TO DO: Can you give everything from the line containing "Click the Tone play icon" down to the end of the records again, with "Reminders widget" changed to "Calendar widget" and nothing else altered?

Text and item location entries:
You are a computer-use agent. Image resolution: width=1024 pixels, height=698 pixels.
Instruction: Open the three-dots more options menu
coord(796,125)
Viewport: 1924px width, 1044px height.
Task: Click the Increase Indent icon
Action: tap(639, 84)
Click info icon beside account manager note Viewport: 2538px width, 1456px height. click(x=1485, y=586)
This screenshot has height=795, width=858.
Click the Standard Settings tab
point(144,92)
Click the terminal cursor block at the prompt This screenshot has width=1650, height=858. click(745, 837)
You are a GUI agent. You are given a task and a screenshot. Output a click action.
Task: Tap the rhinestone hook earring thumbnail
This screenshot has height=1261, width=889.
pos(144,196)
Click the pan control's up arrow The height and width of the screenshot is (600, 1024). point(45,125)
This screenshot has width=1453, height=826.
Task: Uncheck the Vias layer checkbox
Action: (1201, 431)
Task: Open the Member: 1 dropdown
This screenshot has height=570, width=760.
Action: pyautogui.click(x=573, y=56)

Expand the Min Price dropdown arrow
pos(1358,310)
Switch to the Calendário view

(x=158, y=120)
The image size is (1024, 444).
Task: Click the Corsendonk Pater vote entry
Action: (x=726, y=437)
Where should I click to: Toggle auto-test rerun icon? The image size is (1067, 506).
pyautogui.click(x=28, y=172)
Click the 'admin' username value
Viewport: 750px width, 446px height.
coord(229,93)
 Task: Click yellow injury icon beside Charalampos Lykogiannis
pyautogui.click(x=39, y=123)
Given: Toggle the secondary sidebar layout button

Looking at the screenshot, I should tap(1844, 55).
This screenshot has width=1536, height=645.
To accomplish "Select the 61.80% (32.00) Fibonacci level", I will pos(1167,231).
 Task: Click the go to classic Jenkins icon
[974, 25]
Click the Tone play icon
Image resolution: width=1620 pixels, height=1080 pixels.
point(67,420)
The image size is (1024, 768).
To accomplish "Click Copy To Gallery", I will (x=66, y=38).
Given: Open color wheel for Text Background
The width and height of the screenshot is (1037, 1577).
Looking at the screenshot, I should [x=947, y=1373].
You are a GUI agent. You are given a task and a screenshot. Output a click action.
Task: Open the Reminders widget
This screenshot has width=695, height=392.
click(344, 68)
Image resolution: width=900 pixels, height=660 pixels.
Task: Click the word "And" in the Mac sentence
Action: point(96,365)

WRITTEN ANSWER:
Click the Tone play icon
Image resolution: width=1620 pixels, height=1080 pixels.
point(67,420)
The image size is (1024, 768).
To accomplish "Click Copy To Gallery", I will (x=66, y=38).
Given: Open color wheel for Text Background
The width and height of the screenshot is (1037, 1577).
Looking at the screenshot, I should [x=947, y=1373].
You are a GUI agent. You are given a task and a screenshot. Output a click action.
Task: Open the Calendar widget
This screenshot has width=695, height=392.
click(344, 68)
Image resolution: width=900 pixels, height=660 pixels.
Task: Click the word "And" in the Mac sentence
Action: point(96,365)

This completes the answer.